Bu arada şu olayı nakledelim. 29 Ocak 133 günü Rusların İspir'i terkedeceği gündü. Bundan bir gün evvel Hodiçurdaki ermenilere götürmek üzere emrindeki üç adamlar yedi katır yükü silah ve cephane bulunan Akan isminde bir ermeni kadın (TuvART Haber Not: Hacı Bey'in evinde hizmetkârdı ihanetten önce) İspir'e geldi. Erkek urbası giymiş, çizmeli, önüne gelen her türkü kırbaçlayan, alay eden bu kadının üzerinde faydalı vesikalar bulunacağını ve cephaneye şiddetle ihtiyaç görüldüğü bu zamanda bunların Hodiçur ermenilerine ulaşmaması için karar vermek üzere Başkapan ve cemiyet üyelerini Hadi Efendinin Kale arkasındaki konağına çağırdı. Heyetle yapılan tartışmalar sonunda alınan karar gereğince Başkapan o gece, saat on iki raddelerinde Çamlıca (Curengis)li Hasan Çavuş vasıtasıyla Keraplı İnayetin Osman'ı çağırttı. Keskin bir soğuğun bütün şiddetiyle hüküm sürdüğü bu uğultulu gecede Osman, gizlice Başkapan'ın evine geldi ve Başkapan'dan şu emri aldı: "Oğlum Osman! Sana itimadım tamdır. Bak bu ermeni karısı Hodiçurdaki düşmanlarımıza silah ve cephane götürüyor. Bu yolları senden iyi bilen yoktur. Kendine uygun bir arkadaş bul. Şafak vaktı beraberce Kaban Köprüsünde mevzilenmiş bulunasız ve herhalde bunları Hodiçura kavuşturmiyasınız. Hepsini öldürüp cephaneleri emin bir yerde saklayıp ve üzerlerindeki vesikaları acele olarak bana getiresiz. Allah'a emanet ol yavrum!"

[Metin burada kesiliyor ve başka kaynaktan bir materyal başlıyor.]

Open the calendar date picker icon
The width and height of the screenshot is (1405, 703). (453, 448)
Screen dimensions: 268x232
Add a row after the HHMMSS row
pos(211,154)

Osman, Başkapanın elini öperek derhal ödevi başına koştu. Bu gece yarısı, bu bir metre karla örtülü, kurtların acı acı ulumalariyle karışan tipinin uğultusu içinde yiğit Osman'ın tek başına, yaya olarak aldığı yol, yazın gündüz be atla 3 - 4 saat sürer.

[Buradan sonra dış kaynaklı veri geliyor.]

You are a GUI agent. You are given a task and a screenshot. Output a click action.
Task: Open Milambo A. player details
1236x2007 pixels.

Böylece Osman, şafak sökmeden Kerap köyüne ulaşarak Mustafa'nın evinde donacak hale gelmiş vücudunu hafif bir tezek ateşi karşısında ısıtacak fırsatı buldu. Nişancılığına ve cesaretine inandığı arkadaşı Keraplı Muharrem oğlu Mustafa Çavuşa durumu anlatarak Müftü Efendinin emirlerini bildirdi. Hemen silahlarını alarak belirtilmiş olan Kaban köprüsünde mevzi almak üzere yola çıktılar. Ortalık ağarmıştı ki bu pek sarp arazide Çoruh nehir üzerine kurulmuş olan köprünün sol yamaçlarındaki kayalıklar arkasında yerlerini aldılar.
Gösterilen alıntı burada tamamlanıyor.